Write all of the entries out again exactly.

→ EXERCISE MATERIAL:

((

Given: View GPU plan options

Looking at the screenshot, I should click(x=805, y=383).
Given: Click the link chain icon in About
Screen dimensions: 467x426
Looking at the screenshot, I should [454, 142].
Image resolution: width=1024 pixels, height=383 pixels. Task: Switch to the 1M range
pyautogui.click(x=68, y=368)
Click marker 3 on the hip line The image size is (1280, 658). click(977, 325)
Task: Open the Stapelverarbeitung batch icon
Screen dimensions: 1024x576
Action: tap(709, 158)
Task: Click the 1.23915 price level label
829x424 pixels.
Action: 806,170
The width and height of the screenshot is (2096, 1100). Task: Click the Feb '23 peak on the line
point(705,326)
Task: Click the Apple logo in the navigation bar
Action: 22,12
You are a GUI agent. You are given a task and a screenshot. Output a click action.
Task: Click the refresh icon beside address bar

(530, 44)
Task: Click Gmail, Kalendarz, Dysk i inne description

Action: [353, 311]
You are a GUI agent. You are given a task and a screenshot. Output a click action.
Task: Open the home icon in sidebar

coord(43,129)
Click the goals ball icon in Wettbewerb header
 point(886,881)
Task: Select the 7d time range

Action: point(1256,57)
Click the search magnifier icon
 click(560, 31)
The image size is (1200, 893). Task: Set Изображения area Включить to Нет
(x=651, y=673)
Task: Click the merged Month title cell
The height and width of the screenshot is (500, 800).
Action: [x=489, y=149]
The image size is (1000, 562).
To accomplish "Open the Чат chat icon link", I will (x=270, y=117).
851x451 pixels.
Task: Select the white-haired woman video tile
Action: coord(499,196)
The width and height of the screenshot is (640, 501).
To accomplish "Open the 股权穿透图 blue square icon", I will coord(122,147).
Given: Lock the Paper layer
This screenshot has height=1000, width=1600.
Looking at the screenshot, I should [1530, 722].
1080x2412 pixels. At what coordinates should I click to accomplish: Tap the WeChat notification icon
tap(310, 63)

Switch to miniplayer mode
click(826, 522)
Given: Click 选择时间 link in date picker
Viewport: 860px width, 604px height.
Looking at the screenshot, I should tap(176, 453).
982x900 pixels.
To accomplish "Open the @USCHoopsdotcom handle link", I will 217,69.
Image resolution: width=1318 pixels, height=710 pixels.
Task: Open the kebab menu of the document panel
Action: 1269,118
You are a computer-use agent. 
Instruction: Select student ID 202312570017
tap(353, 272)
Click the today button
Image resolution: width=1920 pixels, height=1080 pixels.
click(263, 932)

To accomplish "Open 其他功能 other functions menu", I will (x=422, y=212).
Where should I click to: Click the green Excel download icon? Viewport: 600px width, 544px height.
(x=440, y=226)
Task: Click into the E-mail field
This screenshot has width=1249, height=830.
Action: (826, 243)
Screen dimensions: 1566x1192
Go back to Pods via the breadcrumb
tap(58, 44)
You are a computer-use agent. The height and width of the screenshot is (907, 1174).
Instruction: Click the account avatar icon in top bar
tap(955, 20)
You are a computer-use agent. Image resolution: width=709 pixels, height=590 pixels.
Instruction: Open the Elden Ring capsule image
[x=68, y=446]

))

→ WRITTEN ANSWER:
Given: View GPU plan options

Looking at the screenshot, I should click(x=805, y=383).
Given: Click the link chain icon in About
Screen dimensions: 467x426
Looking at the screenshot, I should [454, 142].
Image resolution: width=1024 pixels, height=383 pixels. Task: Switch to the 1M range
pyautogui.click(x=68, y=368)
Click marker 3 on the hip line The image size is (1280, 658). click(977, 325)
Task: Open the Stapelverarbeitung batch icon
Screen dimensions: 1024x576
Action: tap(709, 158)
Task: Click the 1.23915 price level label
829x424 pixels.
Action: 806,170
The width and height of the screenshot is (2096, 1100). Task: Click the Feb '23 peak on the line
point(705,326)
Task: Click the Apple logo in the navigation bar
Action: 22,12
You are a GUI agent. You are given a task and a screenshot. Output a click action.
Task: Click the refresh icon beside address bar

(530, 44)
Task: Click Gmail, Kalendarz, Dysk i inne description

Action: [353, 311]
You are a GUI agent. You are given a task and a screenshot. Output a click action.
Task: Open the home icon in sidebar

coord(43,129)
Click the goals ball icon in Wettbewerb header
 point(886,881)
Task: Select the 7d time range

Action: point(1256,57)
Click the search magnifier icon
 click(560, 31)
The image size is (1200, 893). Task: Set Изображения area Включить to Нет
(x=651, y=673)
Task: Click the merged Month title cell
The height and width of the screenshot is (500, 800).
Action: [x=489, y=149]
The image size is (1000, 562).
To accomplish "Open the Чат chat icon link", I will (x=270, y=117).
851x451 pixels.
Task: Select the white-haired woman video tile
Action: coord(499,196)
The width and height of the screenshot is (640, 501).
To accomplish "Open the 股权穿透图 blue square icon", I will coord(122,147).
Given: Lock the Paper layer
This screenshot has height=1000, width=1600.
Looking at the screenshot, I should [1530, 722].
1080x2412 pixels. At what coordinates should I click to accomplish: Tap the WeChat notification icon
tap(310, 63)

Switch to miniplayer mode
click(826, 522)
Given: Click 选择时间 link in date picker
Viewport: 860px width, 604px height.
Looking at the screenshot, I should tap(176, 453).
982x900 pixels.
To accomplish "Open the @USCHoopsdotcom handle link", I will 217,69.
Image resolution: width=1318 pixels, height=710 pixels.
Task: Open the kebab menu of the document panel
Action: 1269,118
You are a computer-use agent. 
Instruction: Select student ID 202312570017
tap(353, 272)
Click the today button
Image resolution: width=1920 pixels, height=1080 pixels.
click(263, 932)

To accomplish "Open 其他功能 other functions menu", I will (x=422, y=212).
Where should I click to: Click the green Excel download icon? Viewport: 600px width, 544px height.
(x=440, y=226)
Task: Click into the E-mail field
This screenshot has width=1249, height=830.
Action: (826, 243)
Screen dimensions: 1566x1192
Go back to Pods via the breadcrumb
tap(58, 44)
You are a computer-use agent. The height and width of the screenshot is (907, 1174).
Instruction: Click the account avatar icon in top bar
tap(955, 20)
You are a computer-use agent. Image resolution: width=709 pixels, height=590 pixels.
Instruction: Open the Elden Ring capsule image
[x=68, y=446]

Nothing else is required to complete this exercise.